First of all, SVM is a supervised learning algorithm in general, meaning it is often used to classify data which is fundamentally different from LSI. You will need labelled data to train SVM model to predict on unseen data. In a nutshell, SVM is trying to find the hyperplane that can maximize the separation margins. So in another word, there might be many hyperplanes that can separate your data, but SVM is trying to find the best one for you! Nearly all the SVM tutorials will explain what is hyperplane and what is the margins, so i wont discuss it much about them here. The basic SVM is linear SVM, which is widely used in text classification problem. However, sometimes your data can not be linearly separated in its current space. If this happens, you can use kernel function to map your data to higher dimension space so that your data can be linearly separated there. The linear hyperplane in higher space is non linear hyperplane in current space. This is called kernel trick. I know this might not make sense intuitively. Hopefully the graphs are quoted from sklearn website can bring you some intuition.

The graphs below show how iris data set is plotted in 2D and 3D space. There are three types iris flower. As you can see, two of them (orange and grey) are not linearly separable in 2D space. However, after mapping data into 3D space, they can be linearly separated by a plane. However kernel trick is not often used in text classification because with text classification problem, you often start with thousands of features already, and mapping into a slightly higher space usually does not bring any significant gain but it will dramatically increase computing time, thus, do not scale.

SVM vs LSI

This might be the thing most people are interested to know. We were all happy about using LSI (Relativity conceptual analytics) before, not there is new tool. Which one works better? When to use which? Relativity has put up an article about this. However, i will try to approach it from a more data scientist point of view. In only one sentence, LSI is trying to find similarity, and SVM is trying to find dissimilarity. Personally, i don't quite think LSI itself is a machine learning estimator. It is more like a statistical approach. It utilizes SVD to linear transform feature space to a much lower space by forming concepts there, and then you can calculate document similarity using those concepts. SVM tries to find a hyperplane in current space to separate data, and can trick the current space into higher space without explicitly visiting that space to find a solution there. To put things into perspective, let's say you have a lot of documents, and you want to tag them with responsive and non-responsive. With LSI, you would sample some documents first, and label them manually into two groups, then you can use LSI to find similar documents to each group based on your manual labeling work earlier. With SVM, you do the same manual labeling process, then you can train SVM model with your labeled data After it is done, you can generalize to classify unseen data.
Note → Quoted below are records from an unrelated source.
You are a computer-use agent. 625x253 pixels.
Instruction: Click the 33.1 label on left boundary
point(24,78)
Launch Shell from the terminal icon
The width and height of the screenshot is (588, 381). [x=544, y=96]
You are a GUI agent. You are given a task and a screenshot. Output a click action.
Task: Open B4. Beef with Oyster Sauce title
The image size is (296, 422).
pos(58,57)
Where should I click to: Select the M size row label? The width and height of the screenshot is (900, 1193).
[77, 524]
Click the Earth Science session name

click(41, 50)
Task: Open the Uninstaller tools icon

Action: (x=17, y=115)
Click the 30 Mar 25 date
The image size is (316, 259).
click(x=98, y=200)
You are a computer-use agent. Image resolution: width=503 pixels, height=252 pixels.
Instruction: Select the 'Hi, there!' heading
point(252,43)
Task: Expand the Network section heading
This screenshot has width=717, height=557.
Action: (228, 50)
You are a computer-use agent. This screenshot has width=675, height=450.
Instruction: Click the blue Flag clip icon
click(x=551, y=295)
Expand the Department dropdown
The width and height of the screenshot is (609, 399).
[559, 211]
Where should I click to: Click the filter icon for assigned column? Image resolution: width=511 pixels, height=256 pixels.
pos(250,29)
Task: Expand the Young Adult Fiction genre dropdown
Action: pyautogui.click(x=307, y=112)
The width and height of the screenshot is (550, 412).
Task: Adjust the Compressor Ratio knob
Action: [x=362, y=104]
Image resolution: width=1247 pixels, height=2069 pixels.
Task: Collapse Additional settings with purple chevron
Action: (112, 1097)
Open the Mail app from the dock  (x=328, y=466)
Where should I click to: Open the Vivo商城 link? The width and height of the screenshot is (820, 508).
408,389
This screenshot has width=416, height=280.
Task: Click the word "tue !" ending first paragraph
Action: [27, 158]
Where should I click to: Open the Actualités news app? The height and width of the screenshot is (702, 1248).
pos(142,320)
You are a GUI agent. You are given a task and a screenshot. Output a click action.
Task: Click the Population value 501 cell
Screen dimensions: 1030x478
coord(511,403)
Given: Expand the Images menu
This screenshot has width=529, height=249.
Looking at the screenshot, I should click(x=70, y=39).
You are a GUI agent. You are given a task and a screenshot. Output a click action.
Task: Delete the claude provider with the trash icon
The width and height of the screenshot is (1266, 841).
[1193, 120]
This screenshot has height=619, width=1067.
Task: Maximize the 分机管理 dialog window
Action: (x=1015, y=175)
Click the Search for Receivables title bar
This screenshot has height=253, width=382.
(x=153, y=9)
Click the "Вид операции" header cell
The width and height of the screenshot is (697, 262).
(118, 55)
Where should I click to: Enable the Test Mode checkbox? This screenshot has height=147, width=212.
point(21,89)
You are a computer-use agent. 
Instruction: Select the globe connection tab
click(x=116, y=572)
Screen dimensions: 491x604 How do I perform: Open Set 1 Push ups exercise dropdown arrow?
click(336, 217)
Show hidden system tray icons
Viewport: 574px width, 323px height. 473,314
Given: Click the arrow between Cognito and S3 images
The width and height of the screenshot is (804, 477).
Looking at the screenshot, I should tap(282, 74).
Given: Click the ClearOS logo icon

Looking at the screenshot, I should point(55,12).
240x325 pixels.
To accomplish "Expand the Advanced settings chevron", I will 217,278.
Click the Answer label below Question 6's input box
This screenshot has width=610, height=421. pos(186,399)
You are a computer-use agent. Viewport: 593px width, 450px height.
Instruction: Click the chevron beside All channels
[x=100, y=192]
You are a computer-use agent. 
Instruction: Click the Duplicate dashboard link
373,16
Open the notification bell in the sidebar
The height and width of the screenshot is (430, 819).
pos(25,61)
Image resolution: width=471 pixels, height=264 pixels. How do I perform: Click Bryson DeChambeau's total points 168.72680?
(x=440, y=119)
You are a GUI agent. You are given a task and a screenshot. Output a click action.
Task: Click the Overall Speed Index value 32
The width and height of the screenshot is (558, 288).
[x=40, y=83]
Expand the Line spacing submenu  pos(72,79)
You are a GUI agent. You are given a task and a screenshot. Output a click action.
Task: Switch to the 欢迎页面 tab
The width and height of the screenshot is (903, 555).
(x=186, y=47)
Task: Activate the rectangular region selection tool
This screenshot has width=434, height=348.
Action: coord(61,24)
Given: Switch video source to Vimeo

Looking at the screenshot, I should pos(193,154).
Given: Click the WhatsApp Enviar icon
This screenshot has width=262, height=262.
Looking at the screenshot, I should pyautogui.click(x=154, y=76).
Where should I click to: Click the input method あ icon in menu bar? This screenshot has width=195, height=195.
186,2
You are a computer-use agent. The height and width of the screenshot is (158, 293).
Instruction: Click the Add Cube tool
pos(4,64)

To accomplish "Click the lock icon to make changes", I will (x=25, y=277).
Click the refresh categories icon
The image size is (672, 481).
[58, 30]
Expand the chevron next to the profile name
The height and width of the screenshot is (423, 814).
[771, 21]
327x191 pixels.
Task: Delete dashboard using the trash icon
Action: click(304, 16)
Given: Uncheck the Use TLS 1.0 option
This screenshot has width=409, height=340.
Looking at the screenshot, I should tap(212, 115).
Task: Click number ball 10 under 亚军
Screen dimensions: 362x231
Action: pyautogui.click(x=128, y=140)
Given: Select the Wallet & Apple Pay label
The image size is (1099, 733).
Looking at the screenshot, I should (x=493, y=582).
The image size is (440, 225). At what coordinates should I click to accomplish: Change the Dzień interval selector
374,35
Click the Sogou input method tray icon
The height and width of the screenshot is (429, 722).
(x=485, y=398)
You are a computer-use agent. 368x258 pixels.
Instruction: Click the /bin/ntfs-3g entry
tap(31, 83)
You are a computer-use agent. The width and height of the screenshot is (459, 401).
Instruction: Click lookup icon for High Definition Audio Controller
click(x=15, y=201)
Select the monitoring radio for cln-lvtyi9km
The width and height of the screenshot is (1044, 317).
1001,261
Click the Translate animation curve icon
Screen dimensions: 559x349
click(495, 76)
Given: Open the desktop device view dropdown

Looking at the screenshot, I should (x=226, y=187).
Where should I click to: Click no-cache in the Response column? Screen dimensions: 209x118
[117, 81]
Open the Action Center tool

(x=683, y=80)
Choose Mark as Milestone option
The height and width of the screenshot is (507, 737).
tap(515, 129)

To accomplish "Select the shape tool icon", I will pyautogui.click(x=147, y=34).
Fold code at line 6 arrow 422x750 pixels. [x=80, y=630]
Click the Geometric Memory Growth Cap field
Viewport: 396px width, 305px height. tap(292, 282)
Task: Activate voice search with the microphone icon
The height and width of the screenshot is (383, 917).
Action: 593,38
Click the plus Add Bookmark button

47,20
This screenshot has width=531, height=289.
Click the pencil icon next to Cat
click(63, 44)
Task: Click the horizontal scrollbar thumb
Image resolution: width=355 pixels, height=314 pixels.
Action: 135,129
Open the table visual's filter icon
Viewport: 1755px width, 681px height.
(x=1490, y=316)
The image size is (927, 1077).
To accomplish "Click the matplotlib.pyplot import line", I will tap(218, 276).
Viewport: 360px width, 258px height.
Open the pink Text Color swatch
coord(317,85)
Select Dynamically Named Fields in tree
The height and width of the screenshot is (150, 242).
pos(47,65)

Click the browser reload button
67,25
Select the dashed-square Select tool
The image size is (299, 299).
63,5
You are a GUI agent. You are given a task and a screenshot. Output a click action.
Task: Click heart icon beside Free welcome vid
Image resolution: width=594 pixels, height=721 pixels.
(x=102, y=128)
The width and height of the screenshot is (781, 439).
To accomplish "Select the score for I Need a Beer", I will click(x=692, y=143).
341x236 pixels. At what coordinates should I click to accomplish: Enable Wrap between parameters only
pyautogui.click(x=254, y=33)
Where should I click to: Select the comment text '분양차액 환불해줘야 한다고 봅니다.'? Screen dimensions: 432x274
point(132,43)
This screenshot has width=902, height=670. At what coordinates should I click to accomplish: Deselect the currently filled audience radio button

Regarding which one is better, i would say there is no clear winner, and it highly depends your data source and what you are trying to do. If the corpus of documents come from, say one custodian's mailbox during a small time frame, it is likely the concepts of documents are not sparse enough. Thus, using SVM might lower your precision and recall drastically (see coding example below). You best bet will be using LSI. However, if the collection is from several custodian's mailboxes during a large time frame, and you are looking for something very specific, it is likely the concepts of documents are very sparse. In this case, SVM will give you great result, please it is much faster to train than LSI. Well, if you have no hard deadline to meet, try both!!!

Example

In this example, I will use SVM to classify famous 20 newsgroups data set. This collection contains around 20k documents across 20 different newsgroups, and our challenge is using SVM to correctly learn and classify them. The 20 different categories are shown below:

You can see some of the newsgroups are very close, like comp.sys.ibm.pc.hardware vs comp.sys.mac.hardware, and rec.autos vs rec.motorcycles. Some are very different, like comp groups vs talk groups.

A little background first: the most widely used SVM implementation is from Dr. Lin's LIBSVM and LIBLINEAR. Liblinear is especially suitable for document classification, as I explained earlier, non-linear kernel trick is rarely used on document classification. In Python Sklearn library, there is a module based on Liblinear too which is Sklearn.svm.LinearSVC. There is another alternative model which is also based on linear SVM but with stochastic gradient descent training. The advantage of this module is it requires less memory (able to handle larger scale of documents), and can be set up as online learning mode. In Python Sklearn, it is sklearn.linear_model.SGDClassifier. I will write about this module in the future, so i am using LinearSVC for demonstration in this blog.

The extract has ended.